* PROBLEM TO WORK ON *
Every line of the data is to be transcribed without error.

───── SUPPLIED ENTRIES

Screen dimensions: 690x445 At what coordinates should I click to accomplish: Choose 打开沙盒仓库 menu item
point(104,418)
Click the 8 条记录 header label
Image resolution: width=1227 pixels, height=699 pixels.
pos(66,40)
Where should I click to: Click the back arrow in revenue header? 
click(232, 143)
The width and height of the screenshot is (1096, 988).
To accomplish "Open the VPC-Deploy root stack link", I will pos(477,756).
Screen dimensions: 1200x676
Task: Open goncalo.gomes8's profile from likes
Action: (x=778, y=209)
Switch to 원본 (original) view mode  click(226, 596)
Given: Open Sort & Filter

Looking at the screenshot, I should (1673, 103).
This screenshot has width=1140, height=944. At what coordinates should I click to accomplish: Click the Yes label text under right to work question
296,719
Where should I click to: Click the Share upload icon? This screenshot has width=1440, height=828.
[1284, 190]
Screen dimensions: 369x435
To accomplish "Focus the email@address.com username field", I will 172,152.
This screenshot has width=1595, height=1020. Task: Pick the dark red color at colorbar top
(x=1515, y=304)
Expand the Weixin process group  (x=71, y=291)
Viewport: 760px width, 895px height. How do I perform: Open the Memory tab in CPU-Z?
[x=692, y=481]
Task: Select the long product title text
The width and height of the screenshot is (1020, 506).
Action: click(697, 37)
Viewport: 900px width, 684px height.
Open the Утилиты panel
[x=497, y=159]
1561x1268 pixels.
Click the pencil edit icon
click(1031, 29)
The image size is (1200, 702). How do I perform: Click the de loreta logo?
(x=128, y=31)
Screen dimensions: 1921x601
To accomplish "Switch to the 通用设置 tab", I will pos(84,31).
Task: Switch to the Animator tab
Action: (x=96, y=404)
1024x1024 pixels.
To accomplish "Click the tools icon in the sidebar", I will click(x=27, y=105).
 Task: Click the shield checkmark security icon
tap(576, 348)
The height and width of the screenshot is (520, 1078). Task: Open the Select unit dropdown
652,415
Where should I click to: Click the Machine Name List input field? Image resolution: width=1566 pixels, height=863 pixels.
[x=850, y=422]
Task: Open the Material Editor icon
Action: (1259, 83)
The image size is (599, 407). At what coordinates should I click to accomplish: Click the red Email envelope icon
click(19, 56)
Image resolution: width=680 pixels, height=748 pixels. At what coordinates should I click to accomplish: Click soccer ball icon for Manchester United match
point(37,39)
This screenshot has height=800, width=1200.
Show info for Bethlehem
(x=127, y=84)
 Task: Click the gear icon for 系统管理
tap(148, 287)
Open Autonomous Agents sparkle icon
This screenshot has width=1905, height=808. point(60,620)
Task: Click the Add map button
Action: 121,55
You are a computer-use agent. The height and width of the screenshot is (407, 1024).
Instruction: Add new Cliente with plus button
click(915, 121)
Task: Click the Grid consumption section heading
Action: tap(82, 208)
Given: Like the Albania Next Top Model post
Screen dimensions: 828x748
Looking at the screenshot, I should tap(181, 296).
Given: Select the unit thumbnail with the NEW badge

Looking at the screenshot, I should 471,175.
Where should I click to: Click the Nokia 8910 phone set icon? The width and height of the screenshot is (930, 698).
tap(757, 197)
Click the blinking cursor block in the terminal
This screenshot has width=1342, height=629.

──────────

* COMPLETED TASK *
Screen dimensions: 690x445 At what coordinates should I click to accomplish: Choose 打开沙盒仓库 menu item
point(104,418)
Click the 8 条记录 header label
Image resolution: width=1227 pixels, height=699 pixels.
pos(66,40)
Where should I click to: Click the back arrow in revenue header? 
click(232, 143)
The width and height of the screenshot is (1096, 988).
To accomplish "Open the VPC-Deploy root stack link", I will pos(477,756).
Screen dimensions: 1200x676
Task: Open goncalo.gomes8's profile from likes
Action: (x=778, y=209)
Switch to 원본 (original) view mode  click(226, 596)
Given: Open Sort & Filter

Looking at the screenshot, I should (1673, 103).
This screenshot has width=1140, height=944. At what coordinates should I click to accomplish: Click the Yes label text under right to work question
296,719
Where should I click to: Click the Share upload icon? This screenshot has width=1440, height=828.
[1284, 190]
Screen dimensions: 369x435
To accomplish "Focus the email@address.com username field", I will 172,152.
This screenshot has width=1595, height=1020. Task: Pick the dark red color at colorbar top
(x=1515, y=304)
Expand the Weixin process group  (x=71, y=291)
Viewport: 760px width, 895px height. How do I perform: Open the Memory tab in CPU-Z?
[x=692, y=481]
Task: Select the long product title text
The width and height of the screenshot is (1020, 506).
Action: click(697, 37)
Viewport: 900px width, 684px height.
Open the Утилиты panel
[x=497, y=159]
1561x1268 pixels.
Click the pencil edit icon
click(1031, 29)
The image size is (1200, 702). How do I perform: Click the de loreta logo?
(x=128, y=31)
Screen dimensions: 1921x601
To accomplish "Switch to the 通用设置 tab", I will pos(84,31).
Task: Switch to the Animator tab
Action: (x=96, y=404)
1024x1024 pixels.
To accomplish "Click the tools icon in the sidebar", I will click(x=27, y=105).
 Task: Click the shield checkmark security icon
tap(576, 348)
The height and width of the screenshot is (520, 1078). Task: Open the Select unit dropdown
652,415
Where should I click to: Click the Machine Name List input field? Image resolution: width=1566 pixels, height=863 pixels.
[x=850, y=422]
Task: Open the Material Editor icon
Action: (1259, 83)
The image size is (599, 407). At what coordinates should I click to accomplish: Click the red Email envelope icon
click(19, 56)
Image resolution: width=680 pixels, height=748 pixels. At what coordinates should I click to accomplish: Click soccer ball icon for Manchester United match
point(37,39)
This screenshot has height=800, width=1200.
Show info for Bethlehem
(x=127, y=84)
 Task: Click the gear icon for 系统管理
tap(148, 287)
Open Autonomous Agents sparkle icon
This screenshot has width=1905, height=808. point(60,620)
Task: Click the Add map button
Action: 121,55
You are a computer-use agent. The height and width of the screenshot is (407, 1024).
Instruction: Add new Cliente with plus button
click(915, 121)
Task: Click the Grid consumption section heading
Action: tap(82, 208)
Given: Like the Albania Next Top Model post
Screen dimensions: 828x748
Looking at the screenshot, I should tap(181, 296).
Given: Select the unit thumbnail with the NEW badge

Looking at the screenshot, I should 471,175.
Where should I click to: Click the Nokia 8910 phone set icon? The width and height of the screenshot is (930, 698).
tap(757, 197)
Click the blinking cursor block in the terminal
This screenshot has width=1342, height=629.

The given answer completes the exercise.